Iconv is a simple and stream-oriented API, conforming to UNIX 98.
Perhaps subscribers of those mailing lists considered iconv to be too
simple. I have got known of only 4 manual pages about GNU libiconv:

/usr/local/man/man1/iconv.1.gz
/usr/local/man/man3/iconv.3.gz
/usr/local/man/man3/iconv_open.3.gz
/usr/local/man/man3/iconv_close.3.gz

    Well, meta data are courier-specific and need to be reserved and
developped. But substantial encoding conversion can be afforded by
GNU libiconv, can't it?

    I would write some relevant code.

------------------------------------------------------------------------
                                               From Beijing, China

Sam Varshavchik wrote:

[EMAIL PROTECTED] writes:

     Are these just "meta data" you referred to?

Yes. The unicode library in Courier does not just convert stuff from one character set to another. I also need to know some metadata about each character set, such as what I listed below.

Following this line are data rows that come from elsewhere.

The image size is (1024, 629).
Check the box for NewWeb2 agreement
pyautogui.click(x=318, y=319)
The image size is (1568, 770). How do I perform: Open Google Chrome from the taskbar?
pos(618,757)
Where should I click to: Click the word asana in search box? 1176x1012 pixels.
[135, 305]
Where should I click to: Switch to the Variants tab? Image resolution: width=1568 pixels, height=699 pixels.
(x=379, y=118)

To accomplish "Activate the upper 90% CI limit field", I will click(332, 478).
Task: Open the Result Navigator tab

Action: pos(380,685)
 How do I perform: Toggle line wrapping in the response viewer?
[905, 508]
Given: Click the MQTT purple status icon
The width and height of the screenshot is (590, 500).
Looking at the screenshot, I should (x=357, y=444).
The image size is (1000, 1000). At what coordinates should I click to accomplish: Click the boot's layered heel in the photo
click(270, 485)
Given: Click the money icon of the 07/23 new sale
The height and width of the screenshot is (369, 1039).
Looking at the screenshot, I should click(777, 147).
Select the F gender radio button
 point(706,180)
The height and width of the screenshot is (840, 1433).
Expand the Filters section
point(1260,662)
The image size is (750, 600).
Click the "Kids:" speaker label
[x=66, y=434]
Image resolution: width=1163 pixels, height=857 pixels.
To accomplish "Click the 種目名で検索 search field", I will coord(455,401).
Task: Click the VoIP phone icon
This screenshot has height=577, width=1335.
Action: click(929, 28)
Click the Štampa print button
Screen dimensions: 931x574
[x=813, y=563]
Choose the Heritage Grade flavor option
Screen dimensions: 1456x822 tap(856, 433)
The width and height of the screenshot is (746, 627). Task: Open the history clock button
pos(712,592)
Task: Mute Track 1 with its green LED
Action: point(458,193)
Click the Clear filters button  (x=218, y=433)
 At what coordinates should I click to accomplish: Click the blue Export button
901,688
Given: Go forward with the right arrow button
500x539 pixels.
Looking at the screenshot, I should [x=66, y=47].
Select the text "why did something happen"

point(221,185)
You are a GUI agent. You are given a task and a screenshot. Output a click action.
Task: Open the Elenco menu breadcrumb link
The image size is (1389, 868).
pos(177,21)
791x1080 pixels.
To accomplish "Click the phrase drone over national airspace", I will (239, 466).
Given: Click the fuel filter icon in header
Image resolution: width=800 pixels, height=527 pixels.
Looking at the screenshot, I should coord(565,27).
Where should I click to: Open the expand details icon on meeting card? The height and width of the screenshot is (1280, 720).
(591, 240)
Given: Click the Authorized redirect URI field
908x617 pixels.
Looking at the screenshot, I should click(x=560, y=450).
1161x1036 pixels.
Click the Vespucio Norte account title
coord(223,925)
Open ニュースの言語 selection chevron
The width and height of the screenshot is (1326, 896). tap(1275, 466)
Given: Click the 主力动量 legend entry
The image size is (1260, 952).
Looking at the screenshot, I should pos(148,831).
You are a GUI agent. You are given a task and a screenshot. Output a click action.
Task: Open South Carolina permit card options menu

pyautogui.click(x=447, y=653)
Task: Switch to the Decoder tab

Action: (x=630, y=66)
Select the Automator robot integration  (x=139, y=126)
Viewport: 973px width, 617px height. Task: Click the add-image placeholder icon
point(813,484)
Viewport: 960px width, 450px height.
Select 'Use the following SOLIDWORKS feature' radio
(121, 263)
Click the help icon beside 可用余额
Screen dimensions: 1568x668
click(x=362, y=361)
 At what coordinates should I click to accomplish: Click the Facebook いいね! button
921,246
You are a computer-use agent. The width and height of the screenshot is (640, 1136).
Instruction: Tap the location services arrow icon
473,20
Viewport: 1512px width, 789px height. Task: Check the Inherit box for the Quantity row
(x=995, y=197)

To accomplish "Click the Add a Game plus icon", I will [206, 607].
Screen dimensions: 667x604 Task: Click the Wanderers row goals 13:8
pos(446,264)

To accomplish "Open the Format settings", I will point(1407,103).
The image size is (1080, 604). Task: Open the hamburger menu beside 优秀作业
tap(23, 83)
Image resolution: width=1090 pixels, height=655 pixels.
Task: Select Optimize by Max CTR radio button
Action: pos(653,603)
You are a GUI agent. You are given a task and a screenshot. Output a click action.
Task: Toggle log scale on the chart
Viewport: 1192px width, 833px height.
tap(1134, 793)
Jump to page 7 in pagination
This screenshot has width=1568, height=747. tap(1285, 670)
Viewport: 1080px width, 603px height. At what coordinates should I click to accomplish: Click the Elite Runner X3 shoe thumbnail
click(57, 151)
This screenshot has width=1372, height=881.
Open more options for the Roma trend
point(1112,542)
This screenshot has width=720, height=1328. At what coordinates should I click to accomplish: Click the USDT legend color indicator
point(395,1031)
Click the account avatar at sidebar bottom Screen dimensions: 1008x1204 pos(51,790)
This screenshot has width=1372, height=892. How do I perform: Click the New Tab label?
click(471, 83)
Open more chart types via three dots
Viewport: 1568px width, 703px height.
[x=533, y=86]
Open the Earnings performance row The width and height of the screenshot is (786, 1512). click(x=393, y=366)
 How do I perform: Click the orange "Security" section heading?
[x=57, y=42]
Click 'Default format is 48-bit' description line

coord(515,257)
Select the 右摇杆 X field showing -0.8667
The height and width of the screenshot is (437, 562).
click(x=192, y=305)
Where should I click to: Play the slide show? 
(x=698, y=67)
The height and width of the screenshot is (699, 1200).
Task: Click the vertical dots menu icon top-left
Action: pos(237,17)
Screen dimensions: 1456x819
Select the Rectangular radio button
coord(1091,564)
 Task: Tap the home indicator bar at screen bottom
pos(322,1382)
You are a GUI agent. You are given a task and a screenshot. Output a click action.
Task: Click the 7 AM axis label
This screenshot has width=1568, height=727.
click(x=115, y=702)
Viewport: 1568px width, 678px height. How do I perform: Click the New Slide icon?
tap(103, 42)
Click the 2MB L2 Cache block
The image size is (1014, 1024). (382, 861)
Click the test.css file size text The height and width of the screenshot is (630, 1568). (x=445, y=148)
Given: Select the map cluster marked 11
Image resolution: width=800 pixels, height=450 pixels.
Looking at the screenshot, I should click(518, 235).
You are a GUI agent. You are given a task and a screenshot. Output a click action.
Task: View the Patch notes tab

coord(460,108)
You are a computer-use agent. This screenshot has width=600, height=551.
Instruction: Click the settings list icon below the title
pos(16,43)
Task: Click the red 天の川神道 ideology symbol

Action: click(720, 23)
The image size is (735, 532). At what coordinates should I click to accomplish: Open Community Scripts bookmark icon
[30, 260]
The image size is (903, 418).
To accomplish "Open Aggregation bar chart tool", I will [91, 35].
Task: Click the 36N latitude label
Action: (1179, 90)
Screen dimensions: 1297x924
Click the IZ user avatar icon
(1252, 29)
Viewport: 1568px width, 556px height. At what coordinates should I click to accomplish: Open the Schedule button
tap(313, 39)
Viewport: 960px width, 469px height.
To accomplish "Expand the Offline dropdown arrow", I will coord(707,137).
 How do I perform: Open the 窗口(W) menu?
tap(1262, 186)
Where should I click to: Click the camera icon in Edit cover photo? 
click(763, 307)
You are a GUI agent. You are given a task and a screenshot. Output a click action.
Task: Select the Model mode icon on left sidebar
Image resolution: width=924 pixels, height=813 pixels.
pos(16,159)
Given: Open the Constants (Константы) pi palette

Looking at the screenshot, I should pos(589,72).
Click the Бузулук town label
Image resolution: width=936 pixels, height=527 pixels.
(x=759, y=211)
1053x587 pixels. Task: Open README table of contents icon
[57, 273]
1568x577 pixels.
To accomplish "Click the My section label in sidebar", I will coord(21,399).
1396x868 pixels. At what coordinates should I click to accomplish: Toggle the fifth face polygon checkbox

When, for example, encoding the character set in a message's header or body, I need to know whether the character set uses shift-in/shift-out character sequences, if so base64 must be used for encoding the character set in the headers. Even in character sets that don't use shift-in/shift-out sequences, I still need to know the preferred encoding method, in order to automatically select the best one when encoding message content.

I remember that many years ago I sent a mail to whatever mailing list address I dug up out of iconv's documentation. My mail was ignored.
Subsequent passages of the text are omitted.